● **What you are asked to do**
Each entry needs to appear again, retyped exactly as it is below.

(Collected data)
"""

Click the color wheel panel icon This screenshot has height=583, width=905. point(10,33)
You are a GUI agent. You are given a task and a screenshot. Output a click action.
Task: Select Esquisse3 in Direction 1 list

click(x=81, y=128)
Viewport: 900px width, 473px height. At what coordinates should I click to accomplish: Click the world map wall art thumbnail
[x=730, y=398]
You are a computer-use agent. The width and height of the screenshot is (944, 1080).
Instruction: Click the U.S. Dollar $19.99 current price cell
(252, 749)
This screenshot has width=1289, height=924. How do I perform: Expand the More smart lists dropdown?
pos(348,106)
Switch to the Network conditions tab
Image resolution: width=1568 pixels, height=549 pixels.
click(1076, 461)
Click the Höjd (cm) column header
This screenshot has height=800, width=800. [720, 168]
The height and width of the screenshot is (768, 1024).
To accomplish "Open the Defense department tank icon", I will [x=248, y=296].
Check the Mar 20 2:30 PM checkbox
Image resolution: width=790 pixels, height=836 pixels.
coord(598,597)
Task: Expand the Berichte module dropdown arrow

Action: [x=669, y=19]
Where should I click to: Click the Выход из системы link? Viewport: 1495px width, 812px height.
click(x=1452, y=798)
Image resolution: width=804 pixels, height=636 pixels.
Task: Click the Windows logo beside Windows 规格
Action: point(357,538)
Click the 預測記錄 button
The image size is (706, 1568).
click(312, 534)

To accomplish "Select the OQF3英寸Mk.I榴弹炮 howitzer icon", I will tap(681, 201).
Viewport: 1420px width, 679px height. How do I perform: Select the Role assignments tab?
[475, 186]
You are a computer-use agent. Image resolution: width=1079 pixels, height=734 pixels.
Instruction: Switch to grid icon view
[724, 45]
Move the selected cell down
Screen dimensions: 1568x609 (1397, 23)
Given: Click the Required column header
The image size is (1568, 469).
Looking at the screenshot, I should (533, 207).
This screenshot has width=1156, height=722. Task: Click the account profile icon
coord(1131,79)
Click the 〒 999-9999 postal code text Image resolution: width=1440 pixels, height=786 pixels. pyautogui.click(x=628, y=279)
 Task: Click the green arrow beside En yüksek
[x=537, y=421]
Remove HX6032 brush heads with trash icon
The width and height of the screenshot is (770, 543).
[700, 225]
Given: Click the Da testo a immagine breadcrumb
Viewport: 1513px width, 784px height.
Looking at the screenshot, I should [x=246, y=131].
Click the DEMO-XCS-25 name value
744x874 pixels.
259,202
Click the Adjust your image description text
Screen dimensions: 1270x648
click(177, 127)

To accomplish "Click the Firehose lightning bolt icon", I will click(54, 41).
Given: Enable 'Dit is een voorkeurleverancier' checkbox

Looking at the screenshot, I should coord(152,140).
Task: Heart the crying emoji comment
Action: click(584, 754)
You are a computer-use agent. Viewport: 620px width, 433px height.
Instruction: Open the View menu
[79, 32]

"""

● **Response box**
Click the color wheel panel icon This screenshot has height=583, width=905. point(10,33)
You are a GUI agent. You are given a task and a screenshot. Output a click action.
Task: Select Esquisse3 in Direction 1 list

click(x=81, y=128)
Viewport: 900px width, 473px height. At what coordinates should I click to accomplish: Click the world map wall art thumbnail
[x=730, y=398]
You are a computer-use agent. The width and height of the screenshot is (944, 1080).
Instruction: Click the U.S. Dollar $19.99 current price cell
(252, 749)
This screenshot has width=1289, height=924. How do I perform: Expand the More smart lists dropdown?
pos(348,106)
Switch to the Network conditions tab
Image resolution: width=1568 pixels, height=549 pixels.
click(1076, 461)
Click the Höjd (cm) column header
This screenshot has height=800, width=800. [720, 168]
The height and width of the screenshot is (768, 1024).
To accomplish "Open the Defense department tank icon", I will [x=248, y=296].
Check the Mar 20 2:30 PM checkbox
Image resolution: width=790 pixels, height=836 pixels.
coord(598,597)
Task: Expand the Berichte module dropdown arrow

Action: [x=669, y=19]
Where should I click to: Click the Выход из системы link? Viewport: 1495px width, 812px height.
click(x=1452, y=798)
Image resolution: width=804 pixels, height=636 pixels.
Task: Click the Windows logo beside Windows 规格
Action: point(357,538)
Click the 預測記錄 button
The image size is (706, 1568).
click(312, 534)

To accomplish "Select the OQF3英寸Mk.I榴弹炮 howitzer icon", I will tap(681, 201).
Viewport: 1420px width, 679px height. How do I perform: Select the Role assignments tab?
[475, 186]
You are a computer-use agent. Image resolution: width=1079 pixels, height=734 pixels.
Instruction: Switch to grid icon view
[724, 45]
Move the selected cell down
Screen dimensions: 1568x609 (1397, 23)
Given: Click the Required column header
The image size is (1568, 469).
Looking at the screenshot, I should (533, 207).
This screenshot has width=1156, height=722. Task: Click the account profile icon
coord(1131,79)
Click the 〒 999-9999 postal code text Image resolution: width=1440 pixels, height=786 pixels. pyautogui.click(x=628, y=279)
 Task: Click the green arrow beside En yüksek
[x=537, y=421]
Remove HX6032 brush heads with trash icon
The width and height of the screenshot is (770, 543).
[700, 225]
Given: Click the Da testo a immagine breadcrumb
Viewport: 1513px width, 784px height.
Looking at the screenshot, I should [x=246, y=131].
Click the DEMO-XCS-25 name value
744x874 pixels.
259,202
Click the Adjust your image description text
Screen dimensions: 1270x648
click(177, 127)

To accomplish "Click the Firehose lightning bolt icon", I will click(54, 41).
Given: Enable 'Dit is een voorkeurleverancier' checkbox

Looking at the screenshot, I should coord(152,140).
Task: Heart the crying emoji comment
Action: click(584, 754)
You are a computer-use agent. Viewport: 620px width, 433px height.
Instruction: Open the View menu
[79, 32]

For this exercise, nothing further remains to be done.